Supplied text.
....

H. Global Inc. and Michael
Saunders, the sole shareholder of FG, have entered into that
certain Stock Purchase Agreement of even date herewith (the “
FG Stock Purchase Agreement ”) whereby Global Inc.
will acquire control of the water and wastewater CC&Ns of FG by
purchasing all of the issued shares of stock of FG (collectively,
the “ FG Shares ”). Pursuant to the FG Stock
Purchase Agreement, and subject to adjustment as provided therein,
Global Inc. will pay $8,000,000 (the “ FG Purchase
Price ”) to acquire the FG Shares. The acquisition of the
FG Shares will close (the “ FG Closing ”) on the
date of execution of the FG Stock Purchase Agreement (the “
FG Closing Date ”), and the FG Purchase Price will be
paid after the FG Closing in accordance with the schedule set forth
in Section 2.3 of the FG Stock Purchase Agreement.

....

Excerpted records.
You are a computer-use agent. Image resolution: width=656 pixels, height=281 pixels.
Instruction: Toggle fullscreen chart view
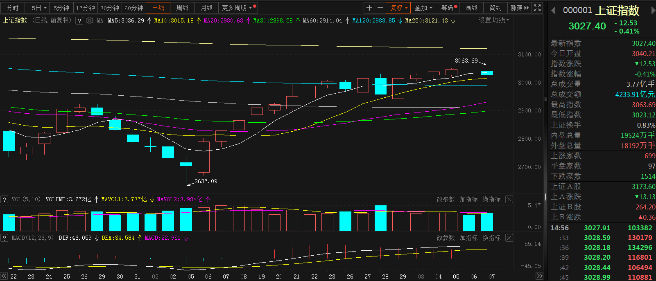pos(537,8)
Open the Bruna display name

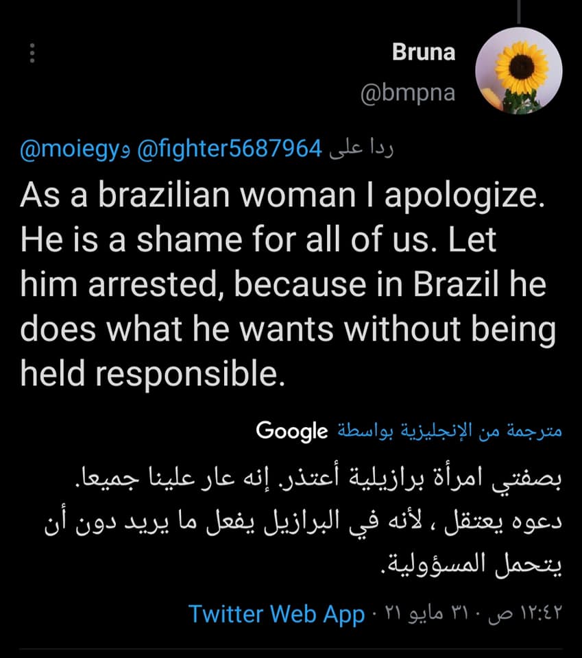(x=423, y=53)
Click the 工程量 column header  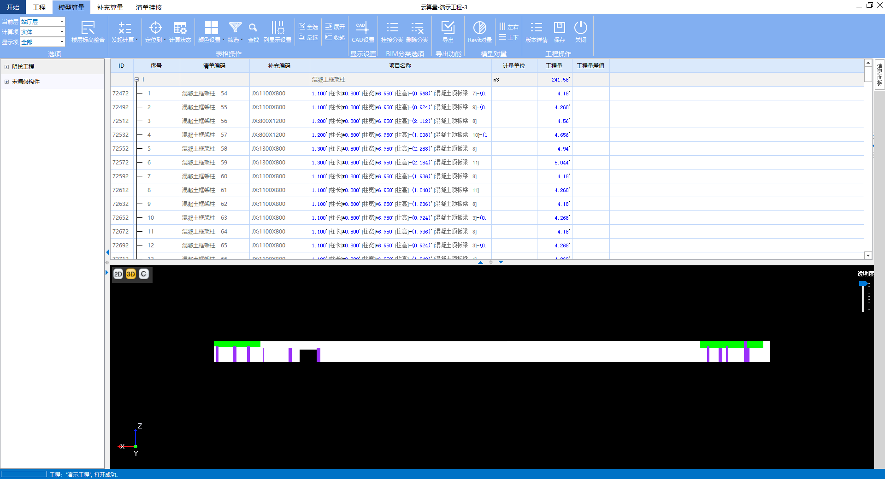tap(554, 66)
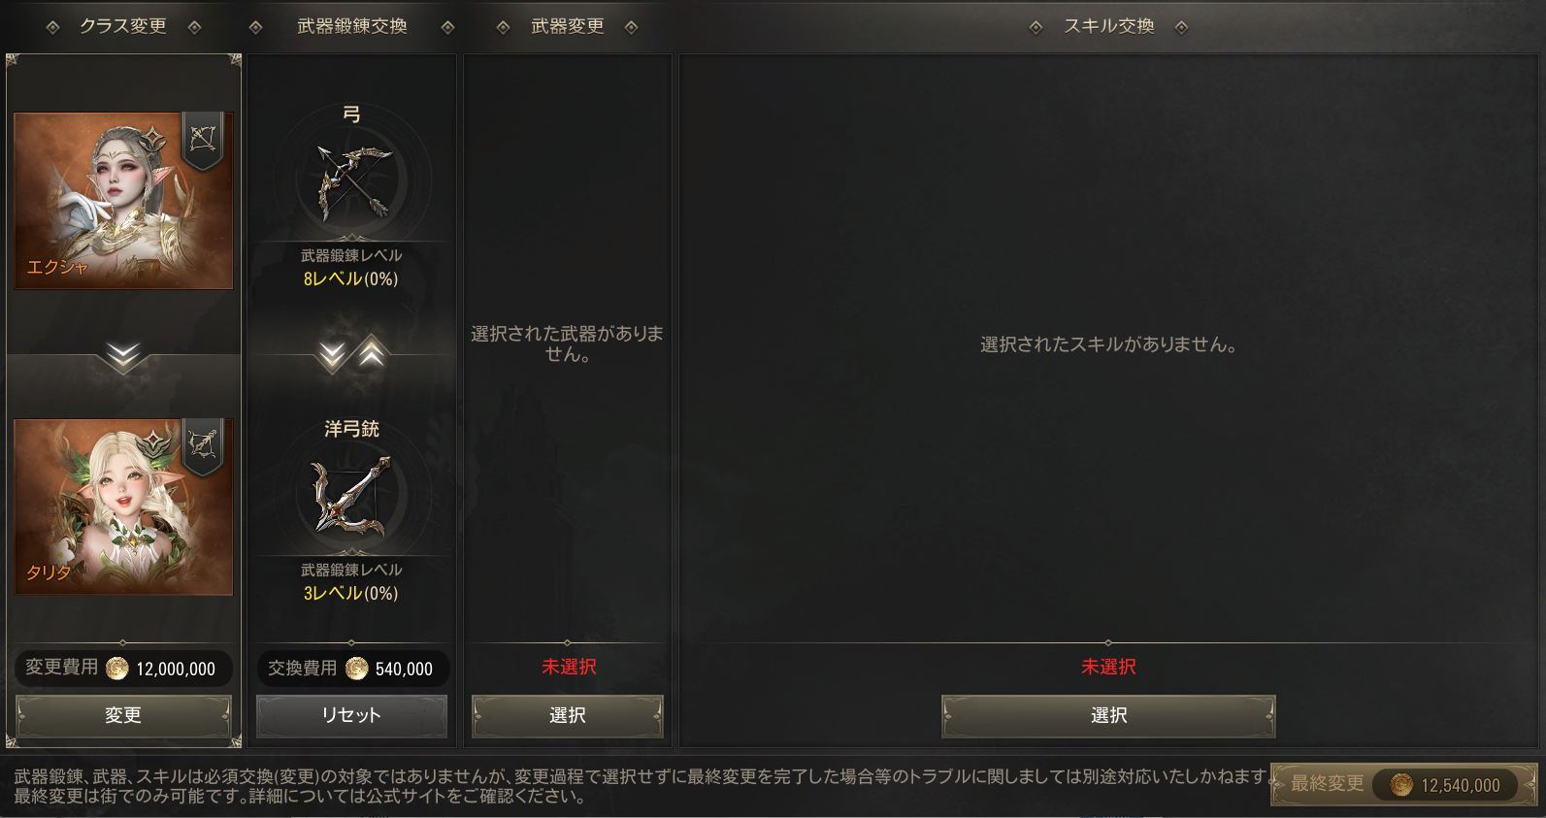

....

Written problem A.
Say whether each statement below agrees with the FG acquisition passage. Answer yes or no for each, and quote the words of the passage that decide it.
(i) Michael Saunders is the sole shareholder of FG.
(ii) The FG Purchase Price is to be paid before the FG Closing.
(iii) Global Inc. will pay $8,000,000 to acquire the FG Shares.
Written problem B.
Write out the FG acquisition passage word for word, covering everything from "will acquire control" down to "Stock Purchase Agreement.".

Exercise solution A.
(i) Yes: "Michael Saunders, the sole shareholder of FG"
(ii) No: "the FG Purchase Price will be paid after the FG Closing"
(iii) Yes: "Global Inc. will pay $8,000,000"

Exercise solution B.
will acquire control of the water and wastewater CC&Ns of FG by
purchasing all of the issued shares of stock of FG (collectively,
the “ FG Shares ”). Pursuant to the FG Stock
Purchase Agreement, and subject to adjustment as provided therein,
Global Inc. will pay $8,000,000 (the “ FG Purchase
Price ”) to acquire the FG Shares. The acquisition of the
FG Shares will close (the “ FG Closing ”) on the
date of execution of the FG Stock Purchase Agreement (the “
FG Closing Date ”), and the FG Purchase Price will be
paid after the FG Closing in accordance with the schedule set forth
in Section 2.3 of the FG Stock Purchase Agreement.